A refinaria do Japão é um dos cerca de 40 ativos de exploração e produção, refino, distribuição de gás e geração elétrica que serão vendidos no Brasil, América Latina, Estados Unidos e África em 2013 para engordar em US$ 9,9 bilhões o caixa da Petrobras. Também estão à venda participações acionárias nas distribuidoras Gaspisa (24,5%), CEBGas (32%), Goiás Gás (19,5%); Gasap (24,5%) e SCGás (23%), que não são atendidas por sua malha de gasodutos. Essas são apenas algumas das participações da estatal, que é sócia de 21 distribuidoras de gás canalizado no país.

No ano passado, a estatal recebeu uma proposta da Concord Energy, de Cingapura, pela refinaria Nansei Sekiyu, mas na ocasião o preço oferecido foi considerado baixo. A Petrobras pagou cerca de US$ 57 milhões pela Nansei. Agora, o conselho de administração da empresa ainda precisa aprovar a proposta para que seja assinado o contrato de venda das ações.

A refinaria tem capacidade para processar 100 mil barris de petróleo leve por dia, e também um terminal capaz de armazenar quase 10 milhões de barris de petróleo e derivados. A Petrobras comprou 87% dessa refinaria em 2008, de uma subsidiária da ExxonMobil por aproximadamente US$ 50 milhões. Em 2010 pagou outros US$ 7 milhões pelos 12,5% da Sumitomo.

Já a refinaria de Pasadena, no Texas, cuja aquisição está sendo investigada pelo Tribunal de Contas da União (TCU), ficou de fora. No resultado do quarto trimestre, a Petrobras fez uma baixa contábil (impairment) de R$ 464 milhões referente à refinaria americana, mas podem vir outros. E se ela for vendida agora, a estatal precisará realizar um prejuízo bilionário. Ela gastou US$ 1,1 bilhão na aquisição e a única oferta que recebeu, da refinadora Valero, o preço oferecido foi de US$ 80 milhões.

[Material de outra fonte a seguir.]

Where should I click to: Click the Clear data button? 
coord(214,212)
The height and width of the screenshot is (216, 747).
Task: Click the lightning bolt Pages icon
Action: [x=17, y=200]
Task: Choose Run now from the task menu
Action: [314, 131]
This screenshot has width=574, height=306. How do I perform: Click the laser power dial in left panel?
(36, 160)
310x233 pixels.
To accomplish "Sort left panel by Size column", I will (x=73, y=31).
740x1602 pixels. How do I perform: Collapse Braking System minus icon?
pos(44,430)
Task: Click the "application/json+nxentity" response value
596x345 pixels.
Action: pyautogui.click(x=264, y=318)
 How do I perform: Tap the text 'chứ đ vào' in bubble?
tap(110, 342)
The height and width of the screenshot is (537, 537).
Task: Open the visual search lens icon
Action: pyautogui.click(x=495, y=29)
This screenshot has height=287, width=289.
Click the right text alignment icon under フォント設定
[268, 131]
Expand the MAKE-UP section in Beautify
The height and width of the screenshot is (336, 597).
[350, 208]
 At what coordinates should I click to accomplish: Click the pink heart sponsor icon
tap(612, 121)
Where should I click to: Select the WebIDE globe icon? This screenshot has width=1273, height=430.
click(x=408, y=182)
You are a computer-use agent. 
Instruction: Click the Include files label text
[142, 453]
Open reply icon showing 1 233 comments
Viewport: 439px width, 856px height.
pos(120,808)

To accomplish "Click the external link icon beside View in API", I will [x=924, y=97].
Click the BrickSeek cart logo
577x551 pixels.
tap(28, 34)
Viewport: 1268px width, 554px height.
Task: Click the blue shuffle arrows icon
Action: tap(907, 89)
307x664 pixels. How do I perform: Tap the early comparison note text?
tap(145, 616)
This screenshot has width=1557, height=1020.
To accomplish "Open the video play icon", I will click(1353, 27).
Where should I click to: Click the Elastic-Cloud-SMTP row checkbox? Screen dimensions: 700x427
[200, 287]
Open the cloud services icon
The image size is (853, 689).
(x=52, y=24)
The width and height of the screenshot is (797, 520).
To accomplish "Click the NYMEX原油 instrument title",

Entre os ativos da área de gás e energia no Brasil, a Petrobras decidiu se desfazer de todas as termelétricas movidas a óleo combustível e óleo diesel (cerca de 1.035 megawatts em capacidade de geração) e os quatro parques eólicos em Mangue Seco, no Rio Grande do Norte, com capacidade de gerar 104 MW. Com um parque que soma 6.952 MW, a estatal de petróleo é a sétima maior geradora de energia do país.

A Petrobras controla ou tem participação societária em oito termelétricas movidas a óleo combustível e diesel. Também é dona de sete térmicas que podem usar óleo ou gás natural com quase 1.700 MW de capacidade instalada. A decisão da companhia é de não vender suas térmicas a gás, consideradas estratégicas para o setor elétrico brasileiro. A área teve lucro de R$ 1,638 bilhão em 2012.

Na área de exploração e produção (upstream) estão à venda metade da participação acionária da Petrobras nos campos de Xerelete e Maromba, onde ela tem 41,2% e 70% respectivamente, operados pela Total e Chevron. Nos quatro campos que formam o Parque das Conchas, operado pela Shell, tudo foi posto à venda. A Petrobras tem 35% da área, onde foram descobertos os campos de Ostra, Abalone, Argonauta e Nautilus.

No exterior, estão atraindo grande interesse os ativos da estatal no Peru, onde foram feitas descobertas gigantes de gás nos blocos 57 (campo de Sagari) - a brasileira tem 46,16% do projeto em associação com a Repsol - e no bloco 58, onde foram encontrados os reservatórios de gás Urubamba, Picha e Taini. A presidente da Petrobras, Graça Foster, disse esta semana que não vai sair totalmente da Argentina, onde procura sócios.